PROMPT:
What's needed: every entry, printed exactly, minus the images.

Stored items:
◆ ◆ ◆ ◆

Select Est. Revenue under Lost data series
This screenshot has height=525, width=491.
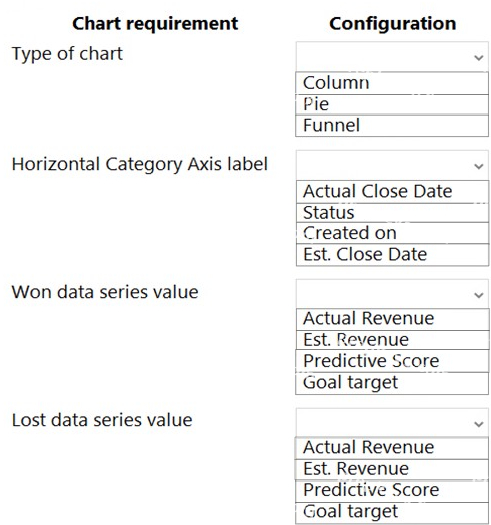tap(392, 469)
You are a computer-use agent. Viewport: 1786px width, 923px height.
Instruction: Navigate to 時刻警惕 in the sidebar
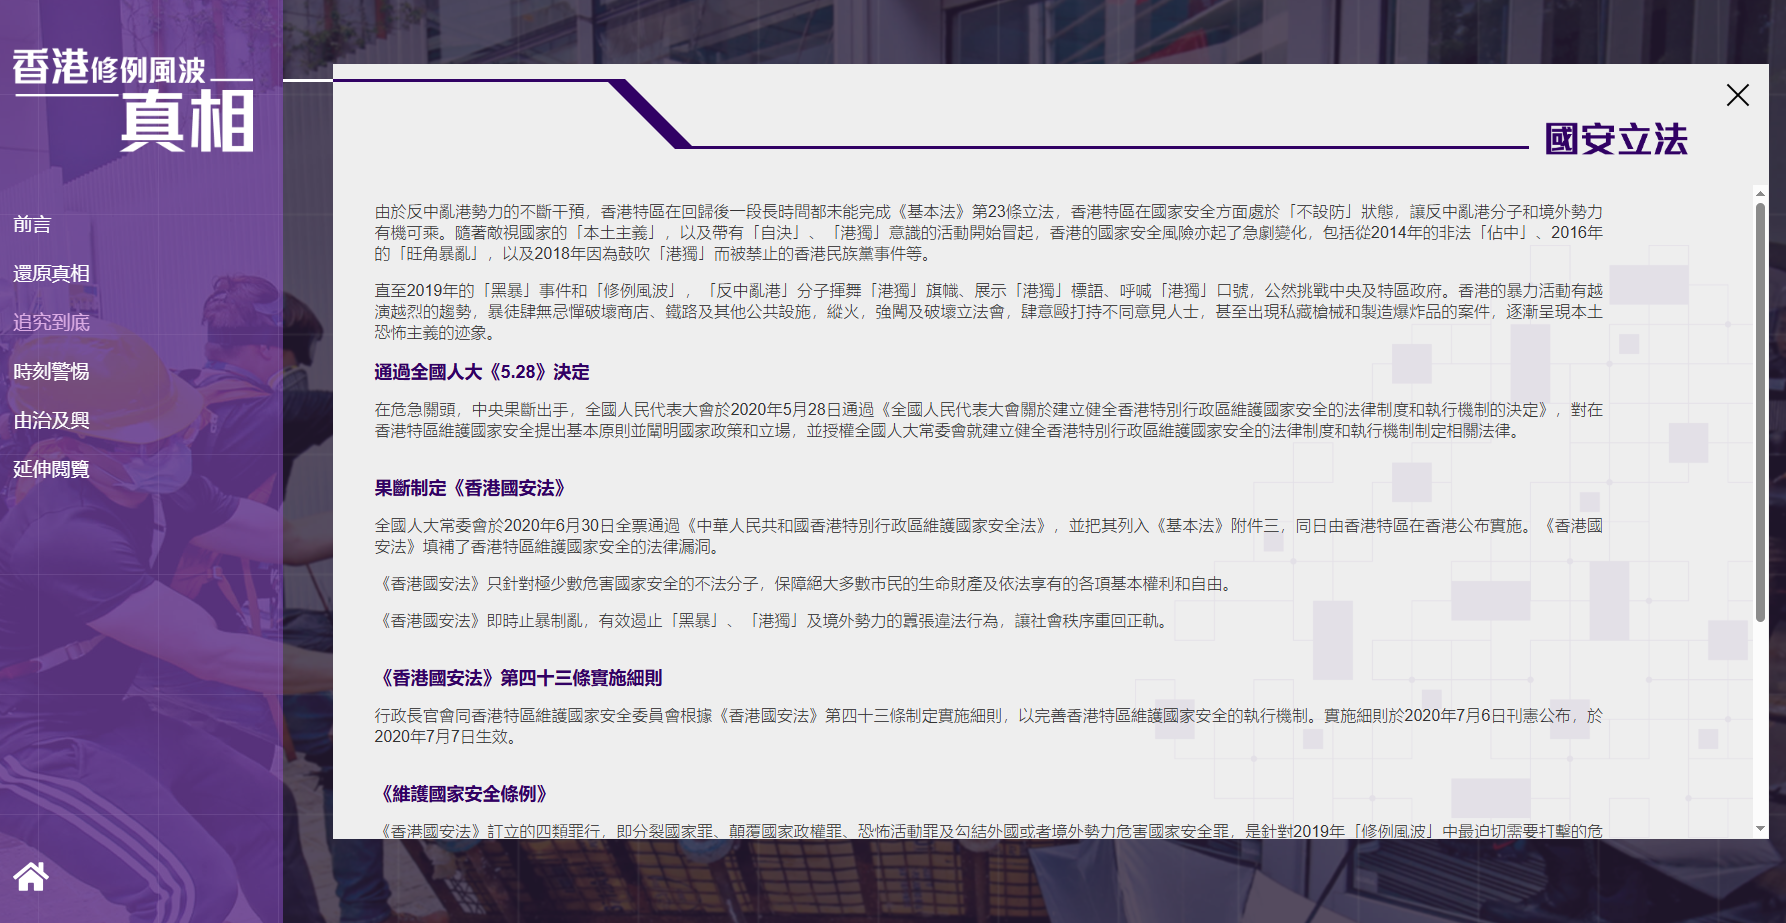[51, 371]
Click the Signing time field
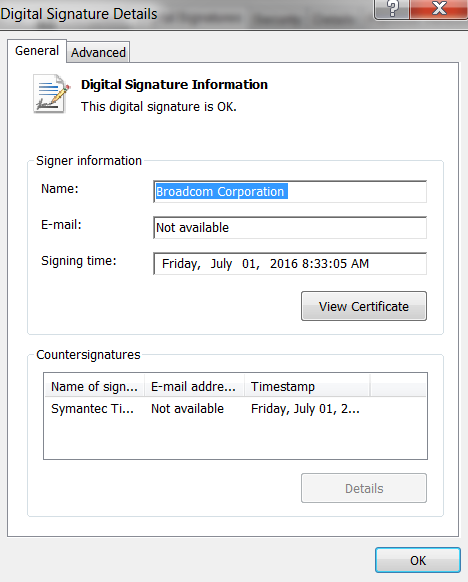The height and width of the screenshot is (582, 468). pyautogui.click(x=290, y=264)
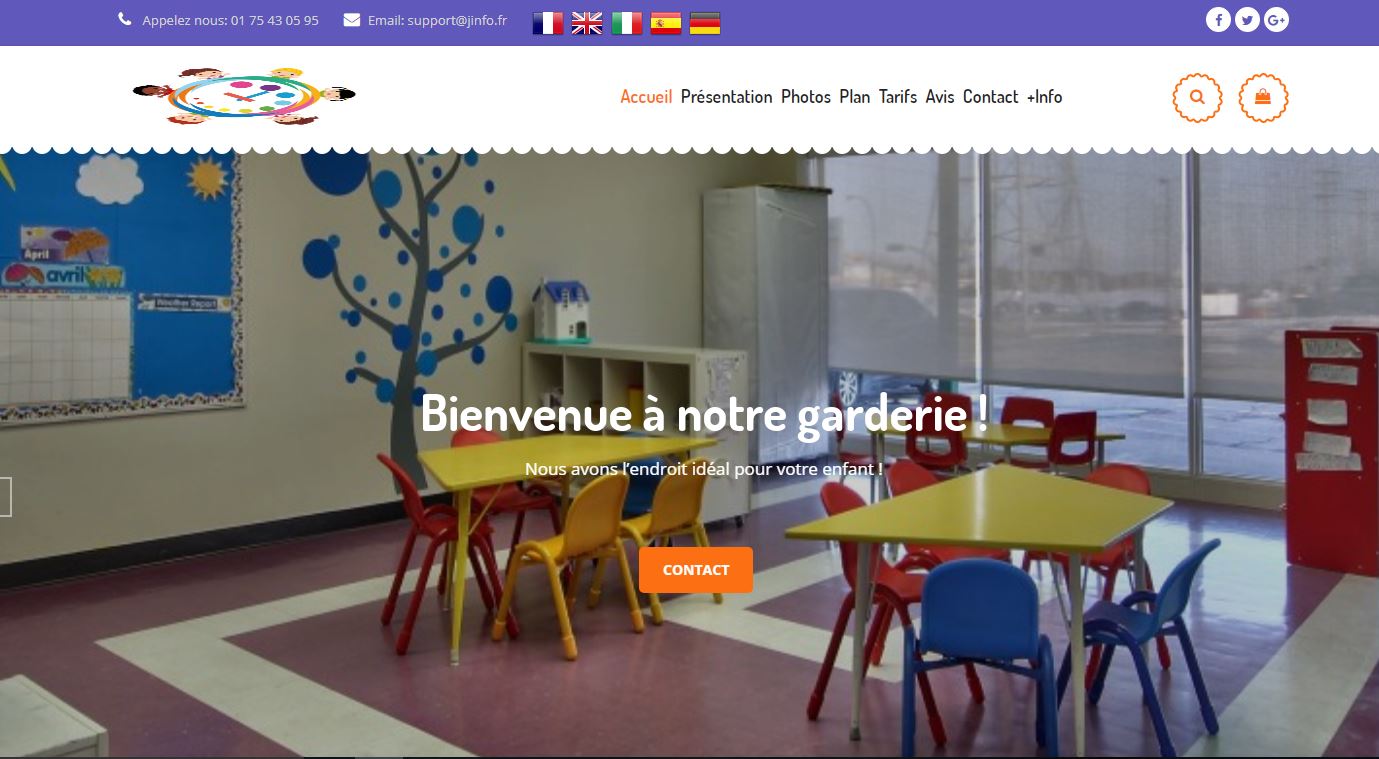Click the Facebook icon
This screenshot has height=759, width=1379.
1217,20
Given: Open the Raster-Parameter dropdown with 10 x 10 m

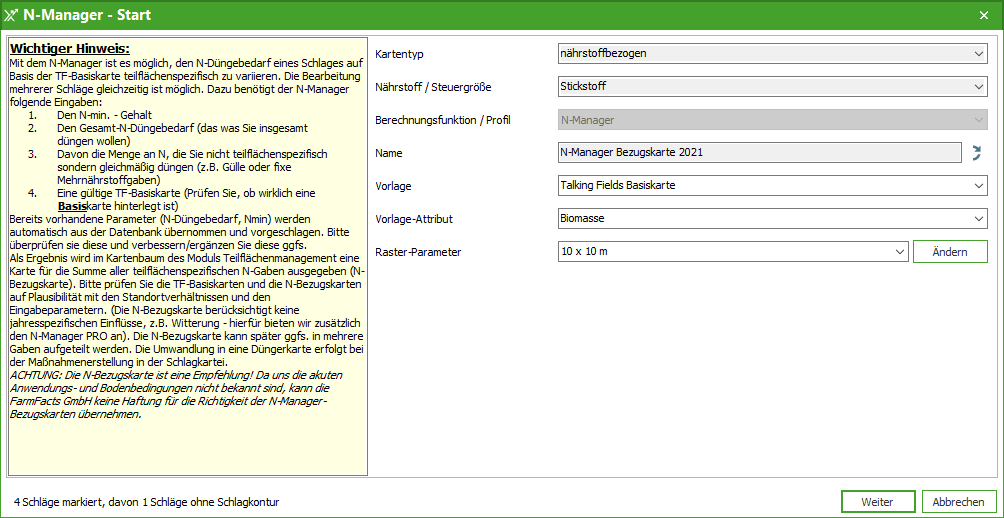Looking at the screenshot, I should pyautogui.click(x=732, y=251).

◆ ◆ ◆ ◆

OUTPUT FOR THIS TASK:
Select Est. Revenue under Lost data series
This screenshot has height=525, width=491.
tap(392, 469)
You are a computer-use agent. Viewport: 1786px width, 923px height.
Instruction: Navigate to 時刻警惕 in the sidebar
[51, 371]
Click the Signing time field
The height and width of the screenshot is (582, 468). pyautogui.click(x=290, y=264)
Click the Facebook icon
This screenshot has height=759, width=1379.
1217,20
Given: Open the Raster-Parameter dropdown with 10 x 10 m

Looking at the screenshot, I should pyautogui.click(x=732, y=251).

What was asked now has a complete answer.